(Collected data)
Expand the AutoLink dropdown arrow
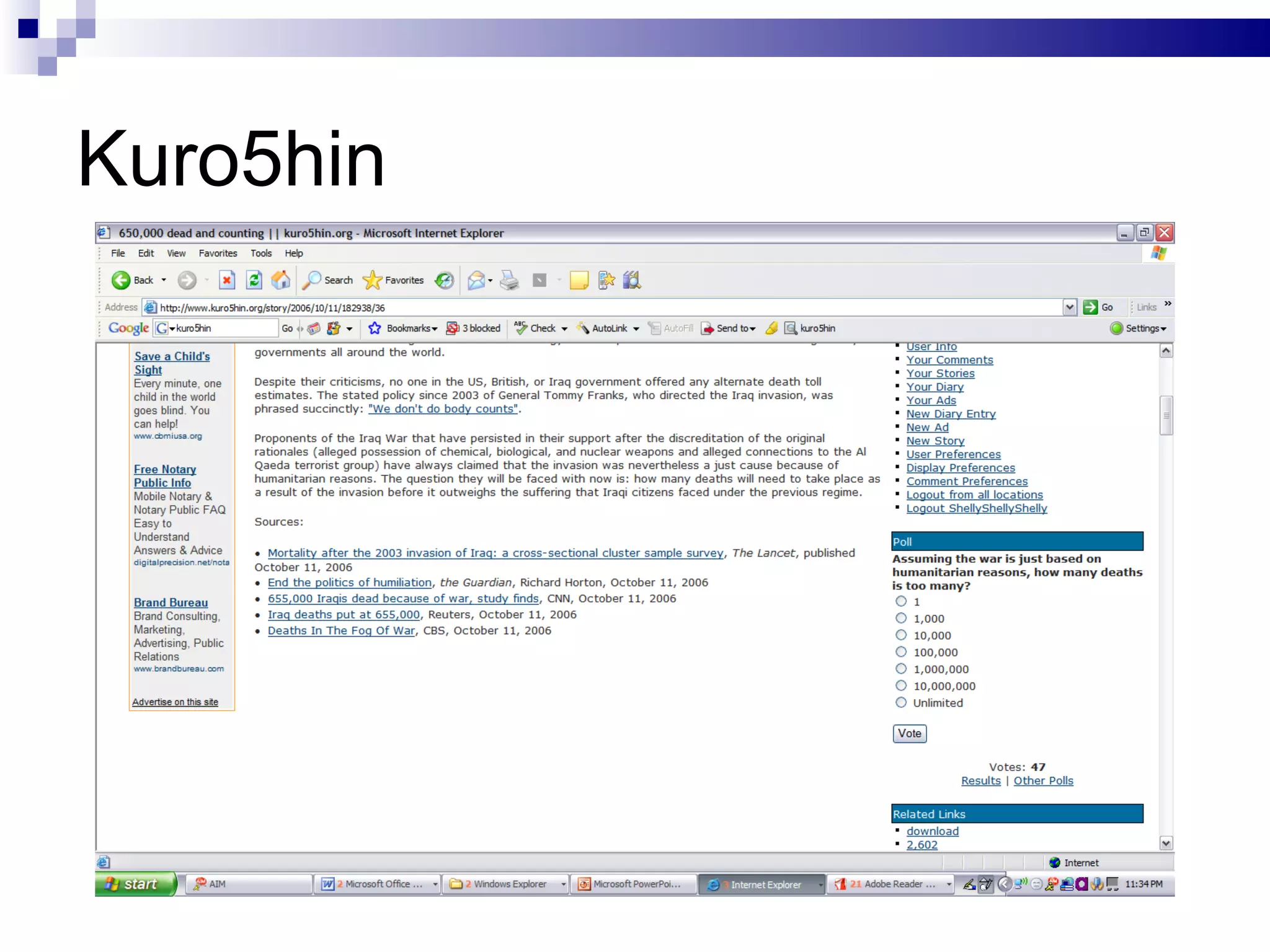Screen dimensions: 1270x952 (x=636, y=329)
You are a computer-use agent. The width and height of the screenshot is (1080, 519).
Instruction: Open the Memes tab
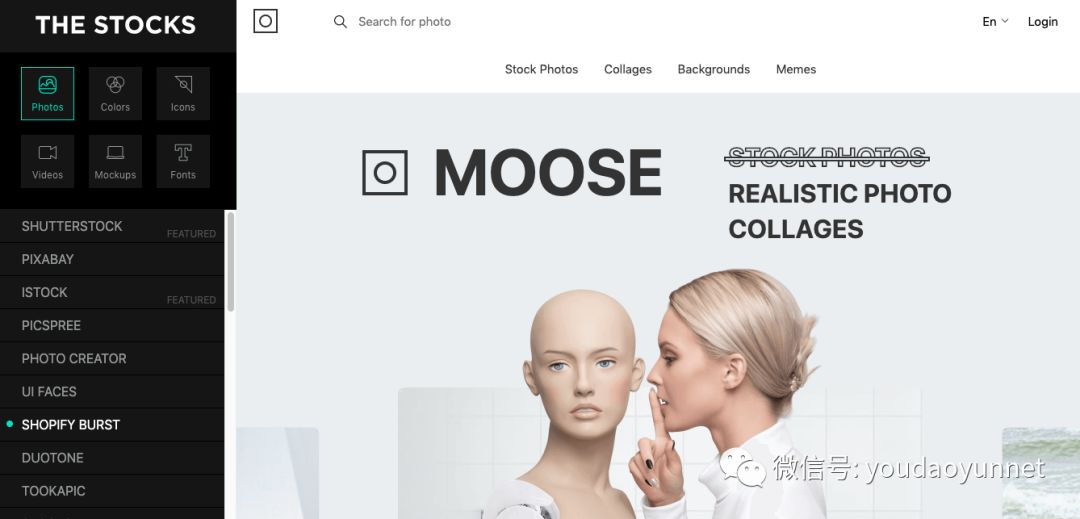click(x=796, y=70)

*Direction*. Rewrite the data above with "tab" changed to "section" and everything else kept the same. Leave the pictures out of your answer.

*Expected answer*.
Expand the AutoLink dropdown arrow
Screen dimensions: 1270x952 (x=636, y=329)
You are a computer-use agent. The width and height of the screenshot is (1080, 519).
Instruction: Open the Memes section
click(x=796, y=70)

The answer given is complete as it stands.